Limitations & Future Work¶

Satisfaction condition extraction is conservative—precision of 86.3% but recall of only 65.7%, potentially missing critical conditions for issue resolution and resulting in overly lenient evaluation.
User simulation relies on templates and BM25 retrieval, which cannot fully replicate the complex follow-up strategies and emotional dynamics of real developers.
Only 7 programming languages are covered; increasingly popular languages such as Rust, Go, and Kotlin are absent.
Judge LLM–human agreement stands at 65.92% in multi-turn settings, posing greater challenges than single-turn evaluation.
Docker environment build success rate is only 78.2% for All-Time repositories, causing some issues with Docker requirements to be excluded.
The evaluation sample is stratified (544/3,286) and does not cover all issues.
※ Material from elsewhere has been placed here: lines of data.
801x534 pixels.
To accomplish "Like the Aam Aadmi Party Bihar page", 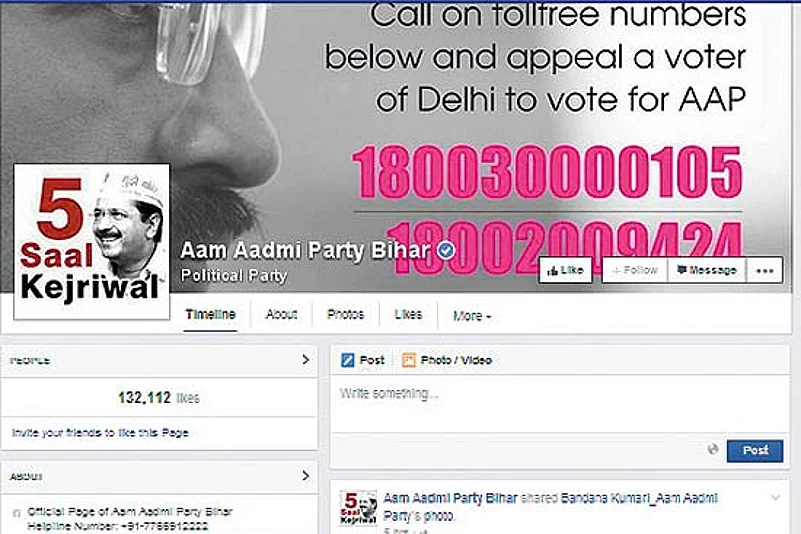I will (x=566, y=270).
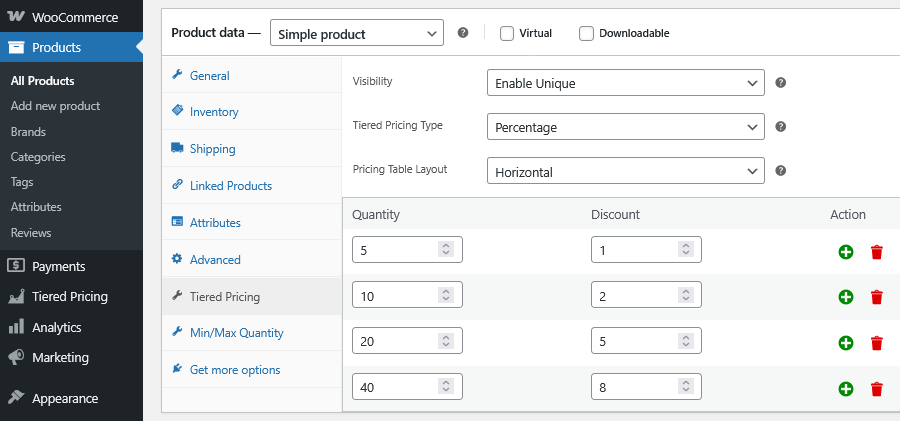Click the Discount field containing 8
The image size is (900, 421).
pos(635,389)
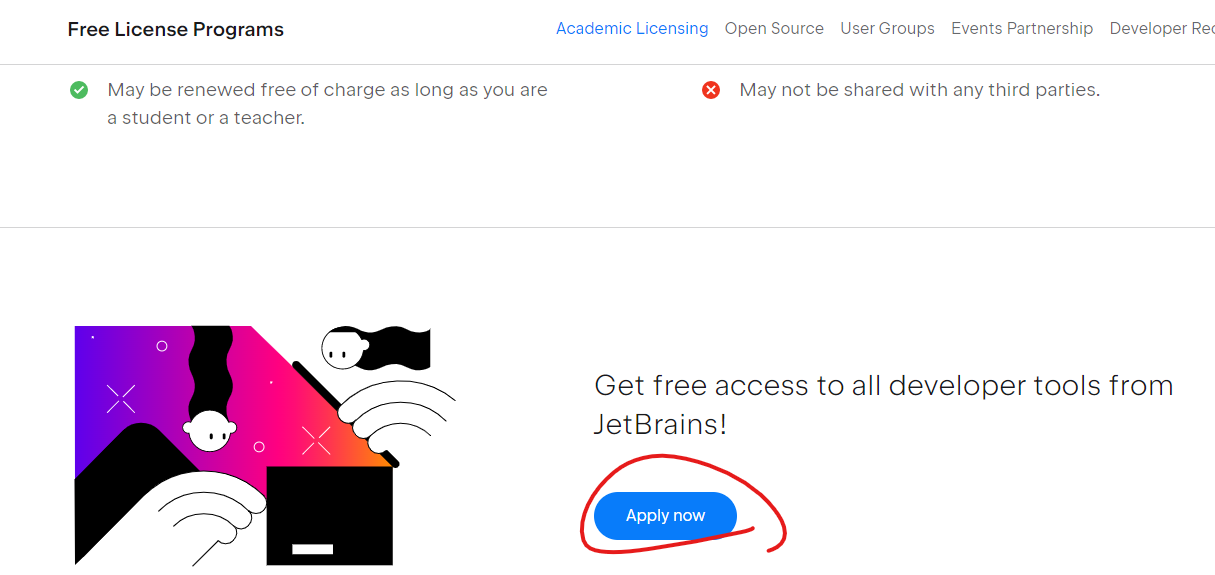Screen dimensions: 1215x575
Task: Open the partially visible Developer tab
Action: [x=1162, y=28]
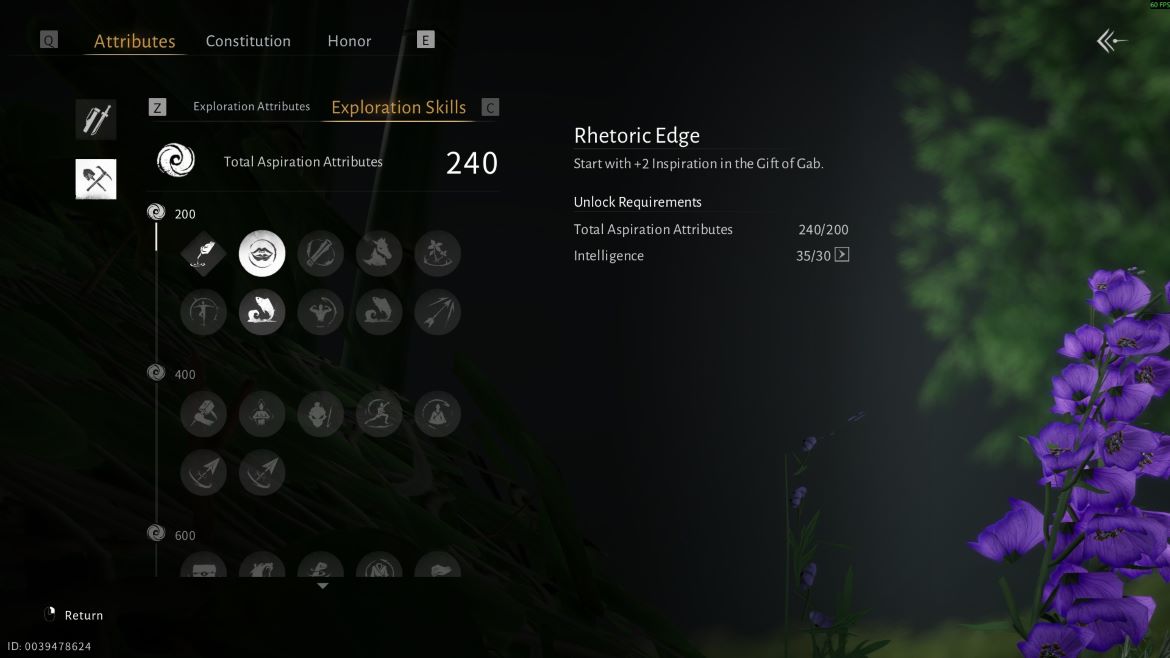The width and height of the screenshot is (1170, 658).
Task: Expand Intelligence requirement arrow button
Action: 842,255
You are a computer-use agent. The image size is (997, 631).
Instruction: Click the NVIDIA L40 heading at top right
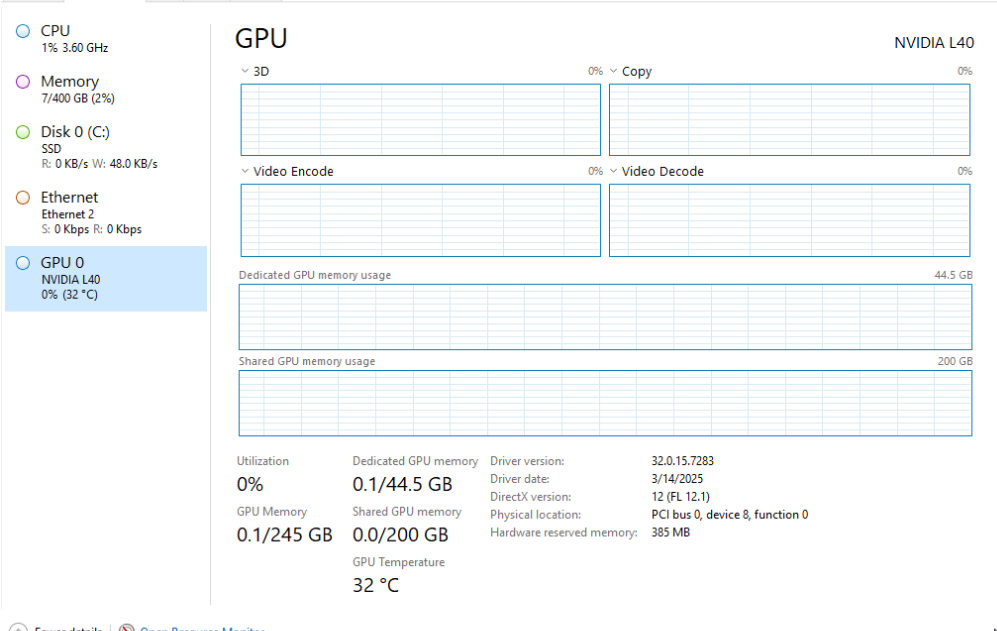click(933, 43)
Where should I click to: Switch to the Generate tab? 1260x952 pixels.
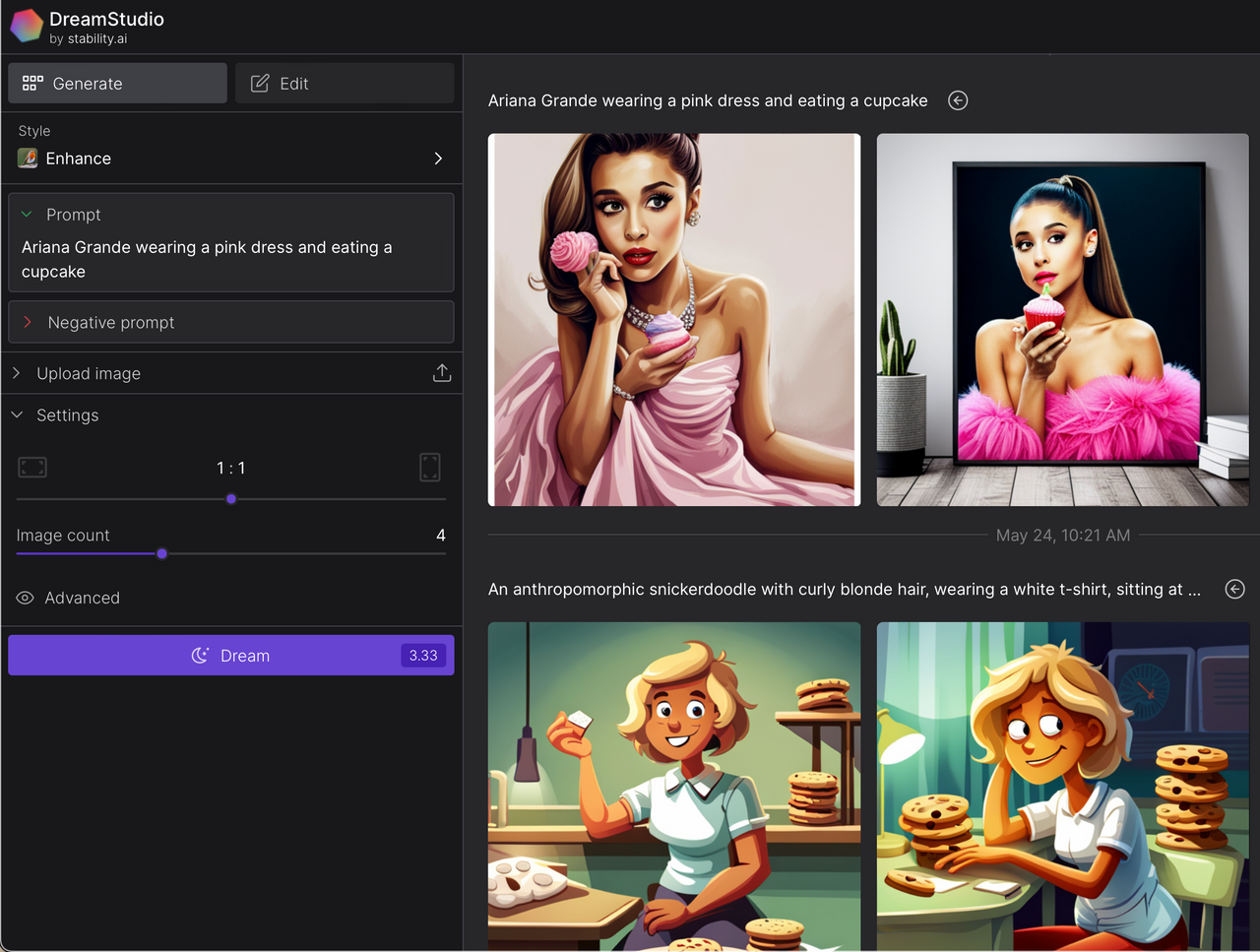pyautogui.click(x=117, y=84)
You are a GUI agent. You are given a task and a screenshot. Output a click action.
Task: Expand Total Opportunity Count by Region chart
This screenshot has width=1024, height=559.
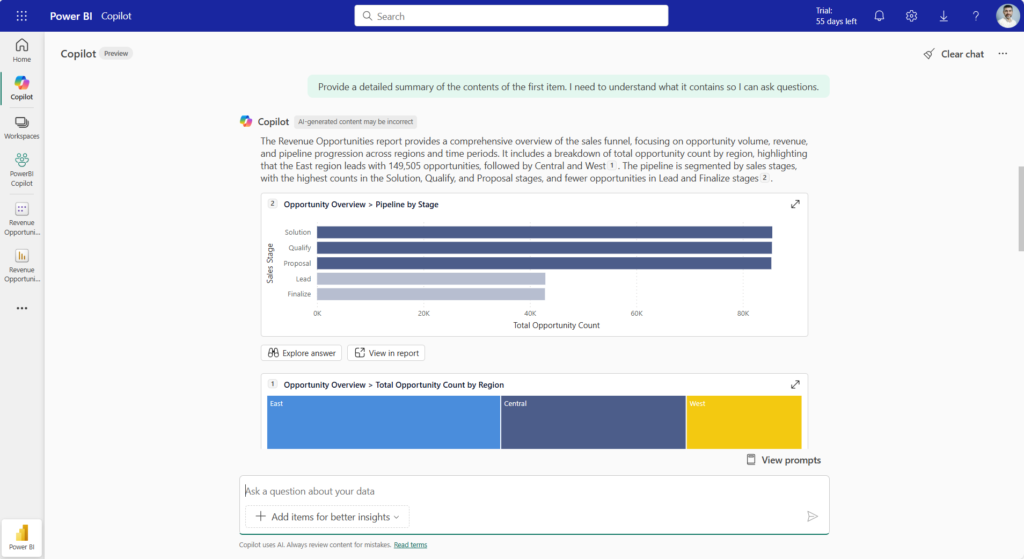pos(795,384)
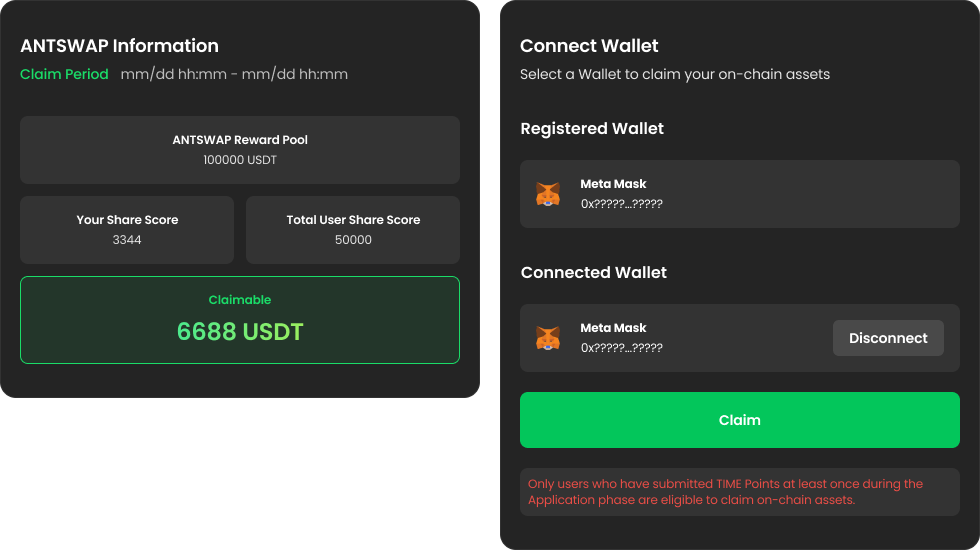The image size is (980, 550).
Task: Click the Your Share Score card
Action: point(127,229)
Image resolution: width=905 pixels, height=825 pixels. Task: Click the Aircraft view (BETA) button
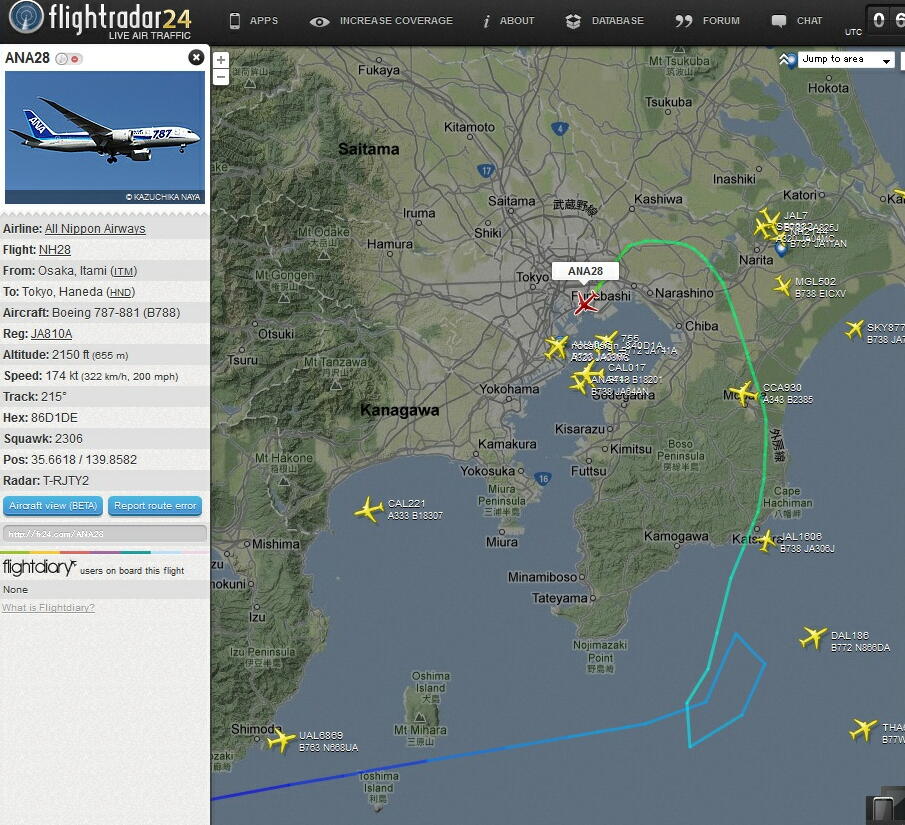[53, 506]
vs. SWE-Bench: SWE-Bench evaluates "code modification ability—writing a patch given an issue," while CAB evaluates "interactive ability—assisting in resolving programming problems through multi-turn dialogue." The latter more closely reflects the everyday use case of AI coding assistants.
vs. InfiBench / StackEval: Both are single-turn StackOverflow QA benchmarks with manual curation; CAB features multi-turn, repository-level assistance that is fully automatically generated and continuously scalable.
vs. ConvCodeWorld / MINT: The former focuses on multi-turn code synthesis under relatively stable environment assumptions; CAB covers a broader range of assistance types—debugging, configuration, comprehension, and troubleshooting—embedded within real Docker environments.
Insights: The recency gap revealed by CAB has important implications for RAG-augmented coding agents: when framework APIs fall beyond the model's training knowledge, effective document retrieval and contextual adaptation become essential.

Rating¶

Novelty: ⭐⭐⭐⭐⭐ — The first multi-turn, repository-level programming assistance benchmark; the fully automated pipeline design is pioneering.
Experimental Thoroughness: ⭐⭐⭐⭐ — Covers 6 state-of-the-art models, 7 languages, synthetic ablation, and human evaluation triple validation; relatively comprehensive.
Writing Quality: ⭐⭐⭐⭐ — Logically clear with a complete structure; the appendix is extremely detailed, including all prompt templates and human annotation protocols.
Value: ⭐⭐⭐⭐⭐ — Reveals the true capability boundaries of LLMs in programming assistance (project context understanding is the core bottleneck), providing important guidance for coding agent development.